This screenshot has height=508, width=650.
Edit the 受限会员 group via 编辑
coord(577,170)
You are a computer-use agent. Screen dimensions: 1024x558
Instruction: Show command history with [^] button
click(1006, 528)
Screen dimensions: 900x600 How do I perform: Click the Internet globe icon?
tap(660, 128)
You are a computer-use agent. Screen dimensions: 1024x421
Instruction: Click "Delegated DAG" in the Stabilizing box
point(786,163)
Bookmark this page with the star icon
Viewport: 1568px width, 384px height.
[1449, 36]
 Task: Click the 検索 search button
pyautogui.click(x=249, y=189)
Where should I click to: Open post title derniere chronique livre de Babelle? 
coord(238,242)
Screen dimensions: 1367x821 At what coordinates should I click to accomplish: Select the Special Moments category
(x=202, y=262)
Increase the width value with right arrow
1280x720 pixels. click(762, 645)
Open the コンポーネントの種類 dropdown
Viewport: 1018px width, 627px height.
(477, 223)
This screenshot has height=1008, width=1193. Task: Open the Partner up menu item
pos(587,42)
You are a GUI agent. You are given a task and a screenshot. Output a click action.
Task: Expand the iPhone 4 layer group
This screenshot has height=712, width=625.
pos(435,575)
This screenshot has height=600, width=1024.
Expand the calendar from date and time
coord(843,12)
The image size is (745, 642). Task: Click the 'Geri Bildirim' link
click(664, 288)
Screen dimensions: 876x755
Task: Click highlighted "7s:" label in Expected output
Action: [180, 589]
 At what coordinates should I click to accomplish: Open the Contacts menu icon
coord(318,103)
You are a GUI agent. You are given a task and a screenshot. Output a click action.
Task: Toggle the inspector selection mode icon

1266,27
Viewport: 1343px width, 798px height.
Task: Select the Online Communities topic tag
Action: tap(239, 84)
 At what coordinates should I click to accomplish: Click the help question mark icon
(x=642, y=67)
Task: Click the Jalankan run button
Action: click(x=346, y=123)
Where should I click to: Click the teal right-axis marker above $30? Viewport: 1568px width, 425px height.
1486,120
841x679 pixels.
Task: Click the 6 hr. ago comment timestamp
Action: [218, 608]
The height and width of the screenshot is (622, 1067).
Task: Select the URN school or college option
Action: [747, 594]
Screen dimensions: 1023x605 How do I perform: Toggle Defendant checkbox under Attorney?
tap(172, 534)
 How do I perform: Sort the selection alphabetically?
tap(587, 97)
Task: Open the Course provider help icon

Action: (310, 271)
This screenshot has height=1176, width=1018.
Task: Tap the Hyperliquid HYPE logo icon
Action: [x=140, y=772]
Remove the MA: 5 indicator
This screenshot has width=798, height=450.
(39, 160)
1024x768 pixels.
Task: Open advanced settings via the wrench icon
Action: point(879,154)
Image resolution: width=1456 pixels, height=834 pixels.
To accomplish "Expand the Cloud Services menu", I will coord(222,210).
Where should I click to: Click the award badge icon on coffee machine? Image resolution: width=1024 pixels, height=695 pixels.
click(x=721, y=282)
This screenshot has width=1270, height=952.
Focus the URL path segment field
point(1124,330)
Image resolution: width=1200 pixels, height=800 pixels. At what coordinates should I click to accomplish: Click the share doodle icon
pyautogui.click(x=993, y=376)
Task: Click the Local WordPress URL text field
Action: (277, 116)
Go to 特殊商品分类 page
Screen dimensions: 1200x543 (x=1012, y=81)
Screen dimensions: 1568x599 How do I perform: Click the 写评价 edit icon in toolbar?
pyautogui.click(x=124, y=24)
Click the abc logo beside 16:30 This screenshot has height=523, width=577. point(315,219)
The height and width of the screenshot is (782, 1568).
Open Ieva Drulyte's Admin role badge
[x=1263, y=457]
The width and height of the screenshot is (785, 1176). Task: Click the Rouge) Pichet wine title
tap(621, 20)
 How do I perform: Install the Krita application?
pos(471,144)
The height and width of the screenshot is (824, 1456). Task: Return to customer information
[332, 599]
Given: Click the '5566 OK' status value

## Try it
Produce the entries above once more, identical in every detail.

## Solved problem
This screenshot has height=508, width=650.
Edit the 受限会员 group via 编辑
coord(577,170)
You are a computer-use agent. Screen dimensions: 1024x558
Instruction: Show command history with [^] button
click(1006, 528)
Screen dimensions: 900x600 How do I perform: Click the Internet globe icon?
tap(660, 128)
You are a computer-use agent. Screen dimensions: 1024x421
Instruction: Click "Delegated DAG" in the Stabilizing box
point(786,163)
Bookmark this page with the star icon
Viewport: 1568px width, 384px height.
[1449, 36]
 Task: Click the 検索 search button
pyautogui.click(x=249, y=189)
Where should I click to: Open post title derniere chronique livre de Babelle? 
coord(238,242)
Screen dimensions: 1367x821 At what coordinates should I click to accomplish: Select the Special Moments category
(x=202, y=262)
Increase the width value with right arrow
1280x720 pixels. click(762, 645)
Open the コンポーネントの種類 dropdown
Viewport: 1018px width, 627px height.
(477, 223)
This screenshot has height=1008, width=1193. Task: Open the Partner up menu item
pos(587,42)
You are a GUI agent. You are given a task and a screenshot. Output a click action.
Task: Expand the iPhone 4 layer group
This screenshot has height=712, width=625.
pos(435,575)
This screenshot has height=600, width=1024.
Expand the calendar from date and time
coord(843,12)
The image size is (745, 642). Task: Click the 'Geri Bildirim' link
click(664, 288)
Screen dimensions: 876x755
Task: Click highlighted "7s:" label in Expected output
Action: [180, 589]
 At what coordinates should I click to accomplish: Open the Contacts menu icon
coord(318,103)
You are a GUI agent. You are given a task and a screenshot. Output a click action.
Task: Toggle the inspector selection mode icon

1266,27
Viewport: 1343px width, 798px height.
Task: Select the Online Communities topic tag
Action: tap(239, 84)
 At what coordinates should I click to accomplish: Click the help question mark icon
(x=642, y=67)
Task: Click the Jalankan run button
Action: click(x=346, y=123)
Where should I click to: Click the teal right-axis marker above $30? Viewport: 1568px width, 425px height.
1486,120
841x679 pixels.
Task: Click the 6 hr. ago comment timestamp
Action: [218, 608]
The height and width of the screenshot is (622, 1067).
Task: Select the URN school or college option
Action: [747, 594]
Screen dimensions: 1023x605 How do I perform: Toggle Defendant checkbox under Attorney?
tap(172, 534)
 How do I perform: Sort the selection alphabetically?
tap(587, 97)
Task: Open the Course provider help icon

Action: (310, 271)
This screenshot has height=1176, width=1018.
Task: Tap the Hyperliquid HYPE logo icon
Action: [x=140, y=772]
Remove the MA: 5 indicator
This screenshot has width=798, height=450.
(39, 160)
1024x768 pixels.
Task: Open advanced settings via the wrench icon
Action: point(879,154)
Image resolution: width=1456 pixels, height=834 pixels.
To accomplish "Expand the Cloud Services menu", I will coord(222,210).
Where should I click to: Click the award badge icon on coffee machine? Image resolution: width=1024 pixels, height=695 pixels.
click(x=721, y=282)
This screenshot has width=1270, height=952.
Focus the URL path segment field
point(1124,330)
Image resolution: width=1200 pixels, height=800 pixels. At what coordinates should I click to accomplish: Click the share doodle icon
pyautogui.click(x=993, y=376)
Task: Click the Local WordPress URL text field
Action: (277, 116)
Go to 特殊商品分类 page
Screen dimensions: 1200x543 (x=1012, y=81)
Screen dimensions: 1568x599 How do I perform: Click the 写评价 edit icon in toolbar?
pyautogui.click(x=124, y=24)
Click the abc logo beside 16:30 This screenshot has height=523, width=577. point(315,219)
The height and width of the screenshot is (782, 1568).
Open Ieva Drulyte's Admin role badge
[x=1263, y=457]
The width and height of the screenshot is (785, 1176). Task: Click the Rouge) Pichet wine title
tap(621, 20)
 How do I perform: Install the Krita application?
pos(471,144)
The height and width of the screenshot is (824, 1456). Task: Return to customer information
[332, 599]
Given: Click the '5566 OK' status value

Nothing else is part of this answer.